* GIVEN TEXT:
*-*-*

INSIGHT #1) Traumatic injuries, vascular abnormalities, cancer treatment and malfunctioning organs…traditionally, these involve loss of tissue or organ that could be restored only through surgical transfer from the patient and donor or through the use of synthetic materials. However, common challenges facing surgical care are that there is only so much tissue that can be removed from the same patient to reconstruct a damaged area. Also, the use of human or animal donor tissues have posed inherent risks of infection and graft failure.
INSIGHT 2) But perhaps one of healthcare’s most profound problems, especially in the face of a globally aging population, is the sheer shortage of organ donors and rejection in existing transplantation methods. In 2016 in the U.S., around 116,000 were on the waitlist for an organ transplant while less than 10% of that number made up the donors list. Similar figures (respective to population size) are reported from other developed countries as in the EU; in less developed countries, the numbers on the waiting list are grossly masked by the numbers of people who pass away without even making it to the waitlist.
It is true that over the years post-transplantation 5-year survival rates have significantly improved (73% today versus 63% in 1980s for the heart) thanks to advances in immunosuppressive drug development. However, patients subjected to chronic regimens face new risks. From the risks of developing non-adherance to risks of developing antibodies to the biologics, post-allogeneic transplant management has its own concerns that can decrease quality of life and increase healthcare costs.

*-*-*

* WHAT TO PRODUCE: Copy the part of the passage on tissue and organ loss that begins at "INSIGHT #1) Traumatic" and stops after "and graft failure.", and swap each "surgical" for "operative". The listing plays no part in this.

*-*-*

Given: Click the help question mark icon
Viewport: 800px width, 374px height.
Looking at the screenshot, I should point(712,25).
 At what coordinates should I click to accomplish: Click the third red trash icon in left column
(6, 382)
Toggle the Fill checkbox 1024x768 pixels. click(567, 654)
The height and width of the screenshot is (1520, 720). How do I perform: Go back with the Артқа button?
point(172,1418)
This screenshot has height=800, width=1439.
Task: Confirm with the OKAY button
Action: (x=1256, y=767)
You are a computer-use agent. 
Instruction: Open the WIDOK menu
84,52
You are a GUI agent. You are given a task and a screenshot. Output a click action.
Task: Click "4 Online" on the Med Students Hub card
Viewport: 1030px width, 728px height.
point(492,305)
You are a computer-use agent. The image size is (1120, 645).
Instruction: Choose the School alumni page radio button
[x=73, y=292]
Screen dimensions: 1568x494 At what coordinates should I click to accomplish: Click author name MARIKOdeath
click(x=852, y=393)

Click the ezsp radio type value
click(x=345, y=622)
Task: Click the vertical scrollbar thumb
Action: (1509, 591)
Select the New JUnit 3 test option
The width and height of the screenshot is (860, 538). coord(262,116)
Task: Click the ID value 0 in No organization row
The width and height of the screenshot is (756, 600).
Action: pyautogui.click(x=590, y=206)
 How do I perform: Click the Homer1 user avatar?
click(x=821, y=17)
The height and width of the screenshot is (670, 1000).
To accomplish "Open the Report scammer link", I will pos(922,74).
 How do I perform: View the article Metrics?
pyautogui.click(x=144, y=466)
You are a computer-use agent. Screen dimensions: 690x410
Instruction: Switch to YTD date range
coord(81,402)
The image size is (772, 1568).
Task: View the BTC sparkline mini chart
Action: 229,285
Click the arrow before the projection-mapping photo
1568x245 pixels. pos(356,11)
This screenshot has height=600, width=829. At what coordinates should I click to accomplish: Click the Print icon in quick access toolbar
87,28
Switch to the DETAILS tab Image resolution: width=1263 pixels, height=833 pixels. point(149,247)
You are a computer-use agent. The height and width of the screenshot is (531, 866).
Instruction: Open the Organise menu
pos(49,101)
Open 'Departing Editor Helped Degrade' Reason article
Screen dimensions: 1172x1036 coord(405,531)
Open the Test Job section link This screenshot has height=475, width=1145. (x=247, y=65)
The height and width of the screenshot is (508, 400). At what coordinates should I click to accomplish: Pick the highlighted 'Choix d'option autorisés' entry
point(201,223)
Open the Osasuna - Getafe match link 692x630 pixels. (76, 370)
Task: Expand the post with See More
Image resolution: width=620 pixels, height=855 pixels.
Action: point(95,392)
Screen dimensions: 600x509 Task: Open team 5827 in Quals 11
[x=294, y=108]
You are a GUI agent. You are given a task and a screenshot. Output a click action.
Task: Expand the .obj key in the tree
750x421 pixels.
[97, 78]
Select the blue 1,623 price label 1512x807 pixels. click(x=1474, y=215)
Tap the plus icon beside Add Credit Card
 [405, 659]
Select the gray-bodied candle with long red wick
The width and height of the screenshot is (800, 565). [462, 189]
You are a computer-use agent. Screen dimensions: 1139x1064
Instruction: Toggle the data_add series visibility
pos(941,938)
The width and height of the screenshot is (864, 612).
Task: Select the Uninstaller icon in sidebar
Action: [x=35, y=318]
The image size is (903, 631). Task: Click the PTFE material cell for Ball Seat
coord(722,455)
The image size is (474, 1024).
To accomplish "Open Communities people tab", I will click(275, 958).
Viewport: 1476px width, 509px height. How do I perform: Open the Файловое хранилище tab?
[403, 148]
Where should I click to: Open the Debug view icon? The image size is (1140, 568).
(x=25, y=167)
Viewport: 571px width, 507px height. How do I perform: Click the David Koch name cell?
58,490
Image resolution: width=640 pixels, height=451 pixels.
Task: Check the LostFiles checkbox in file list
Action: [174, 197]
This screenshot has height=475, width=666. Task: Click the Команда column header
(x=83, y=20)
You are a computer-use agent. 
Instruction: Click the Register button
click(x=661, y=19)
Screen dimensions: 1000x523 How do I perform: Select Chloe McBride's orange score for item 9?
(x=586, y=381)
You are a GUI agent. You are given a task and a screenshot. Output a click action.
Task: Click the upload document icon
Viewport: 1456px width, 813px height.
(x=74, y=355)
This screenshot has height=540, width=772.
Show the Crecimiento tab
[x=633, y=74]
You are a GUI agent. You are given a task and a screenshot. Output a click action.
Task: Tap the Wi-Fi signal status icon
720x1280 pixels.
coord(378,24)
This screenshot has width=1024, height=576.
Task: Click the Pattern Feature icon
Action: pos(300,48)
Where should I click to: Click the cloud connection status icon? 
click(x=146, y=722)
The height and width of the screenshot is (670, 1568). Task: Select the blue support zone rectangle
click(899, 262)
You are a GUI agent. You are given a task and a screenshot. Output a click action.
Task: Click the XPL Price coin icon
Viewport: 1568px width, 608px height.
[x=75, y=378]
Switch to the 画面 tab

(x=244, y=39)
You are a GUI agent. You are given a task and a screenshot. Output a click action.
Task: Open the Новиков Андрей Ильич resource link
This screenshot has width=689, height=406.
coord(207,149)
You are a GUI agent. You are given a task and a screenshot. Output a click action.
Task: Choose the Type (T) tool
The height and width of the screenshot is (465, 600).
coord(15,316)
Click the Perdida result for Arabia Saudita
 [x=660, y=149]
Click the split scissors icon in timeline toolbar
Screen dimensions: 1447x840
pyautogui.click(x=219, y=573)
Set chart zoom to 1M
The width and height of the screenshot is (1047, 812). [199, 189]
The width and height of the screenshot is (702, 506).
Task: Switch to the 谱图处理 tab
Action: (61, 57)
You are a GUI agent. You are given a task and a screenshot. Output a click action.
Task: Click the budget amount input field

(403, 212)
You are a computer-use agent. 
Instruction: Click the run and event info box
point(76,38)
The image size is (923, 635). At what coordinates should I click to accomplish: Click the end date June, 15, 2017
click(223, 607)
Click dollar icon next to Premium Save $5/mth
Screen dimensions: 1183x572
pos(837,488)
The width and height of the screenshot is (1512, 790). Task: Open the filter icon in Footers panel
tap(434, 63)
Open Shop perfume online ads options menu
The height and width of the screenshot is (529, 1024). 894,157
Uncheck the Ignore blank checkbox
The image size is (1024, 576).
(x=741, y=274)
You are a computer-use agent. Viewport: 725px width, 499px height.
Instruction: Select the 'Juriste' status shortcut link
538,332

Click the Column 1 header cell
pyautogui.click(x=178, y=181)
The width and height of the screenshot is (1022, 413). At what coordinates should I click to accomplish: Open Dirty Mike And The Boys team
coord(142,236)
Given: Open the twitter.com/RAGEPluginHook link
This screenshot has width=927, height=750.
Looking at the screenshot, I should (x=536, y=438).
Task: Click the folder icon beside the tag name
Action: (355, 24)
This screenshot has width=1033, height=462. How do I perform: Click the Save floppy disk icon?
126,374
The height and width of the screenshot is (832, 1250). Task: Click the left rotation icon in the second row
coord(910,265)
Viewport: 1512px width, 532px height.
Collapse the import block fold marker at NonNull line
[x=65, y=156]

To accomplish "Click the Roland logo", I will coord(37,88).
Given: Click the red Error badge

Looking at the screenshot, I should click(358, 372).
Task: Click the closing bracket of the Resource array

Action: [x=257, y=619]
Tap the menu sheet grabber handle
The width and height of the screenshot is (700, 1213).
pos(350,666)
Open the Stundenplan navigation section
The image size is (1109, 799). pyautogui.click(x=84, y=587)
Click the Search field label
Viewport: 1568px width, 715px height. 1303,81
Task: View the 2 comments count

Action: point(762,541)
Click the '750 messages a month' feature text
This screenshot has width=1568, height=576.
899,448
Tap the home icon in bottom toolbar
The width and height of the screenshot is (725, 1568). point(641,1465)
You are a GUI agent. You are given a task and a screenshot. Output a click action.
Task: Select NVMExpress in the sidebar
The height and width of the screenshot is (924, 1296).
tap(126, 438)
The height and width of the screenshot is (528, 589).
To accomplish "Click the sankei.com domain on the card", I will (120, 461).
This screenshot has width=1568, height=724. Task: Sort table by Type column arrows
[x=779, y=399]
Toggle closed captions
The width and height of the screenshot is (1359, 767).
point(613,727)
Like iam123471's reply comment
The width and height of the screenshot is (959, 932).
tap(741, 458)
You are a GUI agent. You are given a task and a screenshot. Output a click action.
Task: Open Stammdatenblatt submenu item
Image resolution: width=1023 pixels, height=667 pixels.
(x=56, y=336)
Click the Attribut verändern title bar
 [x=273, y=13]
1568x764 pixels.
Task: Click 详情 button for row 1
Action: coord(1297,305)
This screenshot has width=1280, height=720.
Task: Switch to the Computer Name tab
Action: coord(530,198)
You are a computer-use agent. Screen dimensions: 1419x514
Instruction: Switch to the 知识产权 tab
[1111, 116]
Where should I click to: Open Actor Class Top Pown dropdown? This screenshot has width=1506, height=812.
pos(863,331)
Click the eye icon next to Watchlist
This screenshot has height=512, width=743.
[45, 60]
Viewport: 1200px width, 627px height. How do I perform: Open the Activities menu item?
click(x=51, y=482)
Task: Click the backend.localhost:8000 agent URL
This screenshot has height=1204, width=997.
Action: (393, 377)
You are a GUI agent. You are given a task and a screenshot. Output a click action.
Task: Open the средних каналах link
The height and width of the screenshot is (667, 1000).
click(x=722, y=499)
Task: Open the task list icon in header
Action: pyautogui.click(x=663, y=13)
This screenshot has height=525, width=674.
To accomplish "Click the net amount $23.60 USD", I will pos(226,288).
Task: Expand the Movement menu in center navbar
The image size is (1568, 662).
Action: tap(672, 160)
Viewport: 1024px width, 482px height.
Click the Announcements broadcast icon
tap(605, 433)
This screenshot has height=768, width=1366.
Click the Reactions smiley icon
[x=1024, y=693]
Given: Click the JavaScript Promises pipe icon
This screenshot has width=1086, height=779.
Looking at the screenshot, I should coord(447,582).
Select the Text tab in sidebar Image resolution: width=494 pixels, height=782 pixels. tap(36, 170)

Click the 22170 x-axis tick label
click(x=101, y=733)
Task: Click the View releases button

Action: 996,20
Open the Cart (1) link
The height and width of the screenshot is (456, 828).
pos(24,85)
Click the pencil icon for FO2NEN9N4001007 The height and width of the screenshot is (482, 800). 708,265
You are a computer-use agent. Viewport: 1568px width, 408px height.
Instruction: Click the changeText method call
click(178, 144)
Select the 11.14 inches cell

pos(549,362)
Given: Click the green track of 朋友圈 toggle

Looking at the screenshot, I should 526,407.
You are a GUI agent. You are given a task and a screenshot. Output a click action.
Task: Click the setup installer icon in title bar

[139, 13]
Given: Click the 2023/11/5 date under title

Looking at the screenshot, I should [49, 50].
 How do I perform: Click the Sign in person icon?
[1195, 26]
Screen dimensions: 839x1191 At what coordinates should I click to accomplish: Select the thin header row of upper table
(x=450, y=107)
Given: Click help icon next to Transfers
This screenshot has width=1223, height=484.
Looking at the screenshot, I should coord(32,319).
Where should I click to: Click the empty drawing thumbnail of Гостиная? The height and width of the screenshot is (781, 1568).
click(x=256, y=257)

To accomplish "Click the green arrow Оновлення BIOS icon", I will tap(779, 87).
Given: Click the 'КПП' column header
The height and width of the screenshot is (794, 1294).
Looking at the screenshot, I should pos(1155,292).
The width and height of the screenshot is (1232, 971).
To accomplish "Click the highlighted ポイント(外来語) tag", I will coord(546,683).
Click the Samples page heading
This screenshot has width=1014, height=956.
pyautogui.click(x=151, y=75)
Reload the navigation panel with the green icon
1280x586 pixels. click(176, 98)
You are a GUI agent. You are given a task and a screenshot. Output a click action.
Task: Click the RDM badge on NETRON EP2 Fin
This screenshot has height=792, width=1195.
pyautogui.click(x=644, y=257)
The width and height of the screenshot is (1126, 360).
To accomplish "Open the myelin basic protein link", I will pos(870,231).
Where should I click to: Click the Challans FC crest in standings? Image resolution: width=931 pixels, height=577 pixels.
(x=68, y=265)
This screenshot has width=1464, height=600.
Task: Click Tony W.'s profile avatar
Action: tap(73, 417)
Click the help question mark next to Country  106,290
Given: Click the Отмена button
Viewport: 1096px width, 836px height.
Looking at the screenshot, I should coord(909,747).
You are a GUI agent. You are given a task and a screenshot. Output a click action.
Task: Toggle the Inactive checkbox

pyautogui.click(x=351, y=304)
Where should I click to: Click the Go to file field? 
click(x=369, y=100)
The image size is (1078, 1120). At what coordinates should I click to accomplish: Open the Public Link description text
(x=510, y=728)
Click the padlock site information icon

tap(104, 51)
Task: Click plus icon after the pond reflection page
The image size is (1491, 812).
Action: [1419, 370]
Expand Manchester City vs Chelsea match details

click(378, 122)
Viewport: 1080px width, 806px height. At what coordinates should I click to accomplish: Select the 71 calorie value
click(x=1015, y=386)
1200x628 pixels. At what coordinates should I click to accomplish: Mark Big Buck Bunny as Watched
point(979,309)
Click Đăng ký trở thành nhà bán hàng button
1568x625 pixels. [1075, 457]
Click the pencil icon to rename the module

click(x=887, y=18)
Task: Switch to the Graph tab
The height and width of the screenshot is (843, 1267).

*-*-*

* EXPECTED ANSWER:
INSIGHT #1) Traumatic injuries, vascular abnormalities, cancer treatment and malfunctioning organs…traditionally, these involve loss of tissue or organ that could be restored only through operative transfer from the patient and donor or through the use of synthetic materials. However, common challenges facing operative care are that there is only so much tissue that can be removed from the same patient to reconstruct a damaged area. Also, the use of human or animal donor tissues have posed inherent risks of infection and graft failure.